“We will not be silenced and will never give in to their voter suppression attacks”
Graham, N.C. – Residents in Alamance County, North Carolina, will gather Saturday to rally behind members of the “Alamance 12” defendants as they lead a march to an early voting location to cast their votes.
“We cannot be afraid. If voting didn’t matter, they wouldn’t work so hard to keep us from doing it,” said Keith Sellars, an Alamance 12 defendant who faced unjust felony voter fraud charges for voting in 2016, and is a key organizer of this event.

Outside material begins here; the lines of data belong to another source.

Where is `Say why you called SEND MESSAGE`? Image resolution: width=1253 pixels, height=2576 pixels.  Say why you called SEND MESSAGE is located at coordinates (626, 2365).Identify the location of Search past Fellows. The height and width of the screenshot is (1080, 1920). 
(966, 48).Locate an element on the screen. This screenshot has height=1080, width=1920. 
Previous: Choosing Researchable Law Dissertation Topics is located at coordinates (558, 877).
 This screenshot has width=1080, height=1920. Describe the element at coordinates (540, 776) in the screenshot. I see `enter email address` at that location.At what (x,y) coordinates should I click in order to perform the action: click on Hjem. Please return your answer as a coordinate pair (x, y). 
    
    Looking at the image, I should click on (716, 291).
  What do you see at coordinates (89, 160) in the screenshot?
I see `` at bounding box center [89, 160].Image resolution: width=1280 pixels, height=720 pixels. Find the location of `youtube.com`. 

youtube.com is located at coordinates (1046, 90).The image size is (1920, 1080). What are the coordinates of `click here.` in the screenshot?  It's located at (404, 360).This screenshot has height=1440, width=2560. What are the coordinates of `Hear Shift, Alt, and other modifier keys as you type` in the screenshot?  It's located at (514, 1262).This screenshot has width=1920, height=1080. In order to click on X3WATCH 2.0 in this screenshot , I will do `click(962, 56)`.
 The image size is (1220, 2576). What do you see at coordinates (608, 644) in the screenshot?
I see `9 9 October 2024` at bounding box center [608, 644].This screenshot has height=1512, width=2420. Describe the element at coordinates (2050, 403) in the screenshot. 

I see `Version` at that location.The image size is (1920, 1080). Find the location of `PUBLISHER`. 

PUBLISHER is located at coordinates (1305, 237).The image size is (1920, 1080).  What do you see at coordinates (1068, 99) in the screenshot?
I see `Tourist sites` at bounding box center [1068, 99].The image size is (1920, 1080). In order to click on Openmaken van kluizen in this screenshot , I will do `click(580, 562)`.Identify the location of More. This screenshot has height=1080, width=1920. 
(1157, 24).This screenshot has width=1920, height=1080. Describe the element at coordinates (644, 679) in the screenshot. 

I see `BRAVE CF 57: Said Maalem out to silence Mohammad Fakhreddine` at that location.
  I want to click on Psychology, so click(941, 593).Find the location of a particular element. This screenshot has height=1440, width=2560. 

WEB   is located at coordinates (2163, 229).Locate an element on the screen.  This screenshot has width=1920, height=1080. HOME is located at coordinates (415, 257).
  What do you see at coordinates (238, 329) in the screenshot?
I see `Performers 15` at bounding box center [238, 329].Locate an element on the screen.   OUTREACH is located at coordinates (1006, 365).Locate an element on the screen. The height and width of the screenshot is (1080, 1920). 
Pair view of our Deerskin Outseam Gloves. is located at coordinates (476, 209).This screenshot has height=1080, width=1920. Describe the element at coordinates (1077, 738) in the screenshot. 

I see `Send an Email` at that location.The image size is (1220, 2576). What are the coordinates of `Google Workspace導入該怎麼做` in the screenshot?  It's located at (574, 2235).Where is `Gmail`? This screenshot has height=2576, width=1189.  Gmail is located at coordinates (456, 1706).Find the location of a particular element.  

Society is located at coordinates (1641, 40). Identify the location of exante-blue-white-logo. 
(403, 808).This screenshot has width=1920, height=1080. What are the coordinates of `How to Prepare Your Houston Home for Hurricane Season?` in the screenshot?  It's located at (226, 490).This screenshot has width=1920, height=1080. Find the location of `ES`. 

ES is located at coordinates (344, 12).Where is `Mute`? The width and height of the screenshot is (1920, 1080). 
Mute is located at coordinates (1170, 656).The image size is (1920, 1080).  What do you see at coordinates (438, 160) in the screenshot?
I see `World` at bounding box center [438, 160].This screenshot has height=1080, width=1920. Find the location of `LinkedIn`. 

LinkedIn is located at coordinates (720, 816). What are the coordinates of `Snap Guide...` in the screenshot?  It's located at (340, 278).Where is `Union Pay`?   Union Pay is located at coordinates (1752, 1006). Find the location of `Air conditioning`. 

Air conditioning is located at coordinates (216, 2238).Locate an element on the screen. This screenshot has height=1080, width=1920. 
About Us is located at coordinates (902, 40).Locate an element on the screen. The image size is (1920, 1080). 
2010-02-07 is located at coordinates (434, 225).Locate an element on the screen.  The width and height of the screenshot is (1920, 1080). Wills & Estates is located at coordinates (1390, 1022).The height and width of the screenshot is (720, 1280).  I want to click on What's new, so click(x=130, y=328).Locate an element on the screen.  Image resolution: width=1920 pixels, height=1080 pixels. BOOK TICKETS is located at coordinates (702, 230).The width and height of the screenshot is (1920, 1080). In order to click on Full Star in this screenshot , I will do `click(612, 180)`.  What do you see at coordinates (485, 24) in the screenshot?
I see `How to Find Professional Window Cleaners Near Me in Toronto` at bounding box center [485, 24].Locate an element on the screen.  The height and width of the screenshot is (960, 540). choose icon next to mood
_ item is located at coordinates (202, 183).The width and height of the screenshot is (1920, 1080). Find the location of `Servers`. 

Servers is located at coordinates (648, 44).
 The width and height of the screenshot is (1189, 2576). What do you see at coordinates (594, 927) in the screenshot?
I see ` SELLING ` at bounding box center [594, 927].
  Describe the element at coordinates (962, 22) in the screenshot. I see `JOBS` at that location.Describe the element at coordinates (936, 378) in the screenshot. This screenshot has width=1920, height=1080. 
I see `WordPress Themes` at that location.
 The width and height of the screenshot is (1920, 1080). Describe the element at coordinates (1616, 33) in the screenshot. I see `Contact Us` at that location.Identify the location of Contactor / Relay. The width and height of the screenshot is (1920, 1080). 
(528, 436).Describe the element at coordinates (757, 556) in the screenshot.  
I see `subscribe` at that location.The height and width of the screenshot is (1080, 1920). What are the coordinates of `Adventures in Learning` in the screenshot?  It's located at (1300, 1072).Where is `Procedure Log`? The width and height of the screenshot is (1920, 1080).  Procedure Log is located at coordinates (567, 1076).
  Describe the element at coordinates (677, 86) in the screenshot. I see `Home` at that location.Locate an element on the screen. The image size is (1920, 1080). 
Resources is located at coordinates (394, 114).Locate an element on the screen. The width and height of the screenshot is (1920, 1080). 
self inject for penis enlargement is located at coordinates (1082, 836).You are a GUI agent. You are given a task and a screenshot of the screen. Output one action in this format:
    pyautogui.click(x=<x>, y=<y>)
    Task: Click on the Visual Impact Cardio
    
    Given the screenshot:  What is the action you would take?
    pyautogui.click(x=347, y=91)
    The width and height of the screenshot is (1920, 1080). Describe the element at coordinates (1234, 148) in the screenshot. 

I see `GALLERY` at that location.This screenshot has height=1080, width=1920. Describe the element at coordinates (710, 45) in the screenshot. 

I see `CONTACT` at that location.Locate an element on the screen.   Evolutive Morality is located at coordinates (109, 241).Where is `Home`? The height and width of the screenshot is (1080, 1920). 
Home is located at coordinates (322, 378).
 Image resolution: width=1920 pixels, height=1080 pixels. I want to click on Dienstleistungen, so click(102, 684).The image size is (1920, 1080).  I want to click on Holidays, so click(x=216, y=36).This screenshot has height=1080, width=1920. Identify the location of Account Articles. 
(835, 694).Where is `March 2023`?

Earlier this year, 12 residents in Alamance County were unjustly targeted and forced to face charges for voter fraud in the 2016 elections. Many of the "Alamance 12" defendants accepted plea agreements, and spoke out about the suppressive impact of the charges they faced. Now, several defendants are leading the charge to encourage others to vote, and refusing to be intimidated into silence.
EVENT: Alamance 12 defendants Keith Sellars, Whitney Brown, Anthony Haith, and Taranta Holman will lead a march of poor and working people through downtown Graham, past the confederate memorial, to the main polling location on Saturday for early voting.
DATE/TIME: Saturday, October 27, Noon to 4 p.m.
WHERE: Starts at Children's Chapel United Church, 334 E. Harden Street, Graham, N.C.
There will be a short program by the Alamance 12 before marching to the polling location to vote. Down Home North Carolina will be making an 8-stop circuit in a school bus through rural and low-income locations in the county to pick up participants
The event is being promoted through door canvasses, Facebook ads, and social network outreach, led by the Alamance 12.
- Rally at a church.
- A long line of marchers in procession with placards through downtown Graham, past confederate statue.
- School bus decorated with banners picking up voters from low-income and rural neighborhoods in Alamance County.
Members of the “Alamance 12,” including Whitney Brown, Keith Sellars, Anthony Haith, and Taranta Holman, have joined Down Home North Carolina's voter outreach and civic engagement programs, contacting low-income voters and voters of color and encouraging them to get out and vote. They have participated in a relational voter program, leafleting, candidate forums, phone banking and direct mail efforts.
Brown, Haith and Holman are participating even though their voting rights have not been restored. They are motivated to improve their communities, fulfill their civic duty, and are determined not to let their charges prevent them from participating in our democracy.
“We are inspired by the bravery and courage of these defendants, who have paid a heavy price for attempting to answer their civic duty to vote,” said Todd Zimmer, co-director of Down Home North Carolina. “Their refusal to be intimidated has catapulted a new vigor and energy in our community to ensure the voices of poor people, people of color, and formerly incarcerated voters in North Carolina will never be silenced.”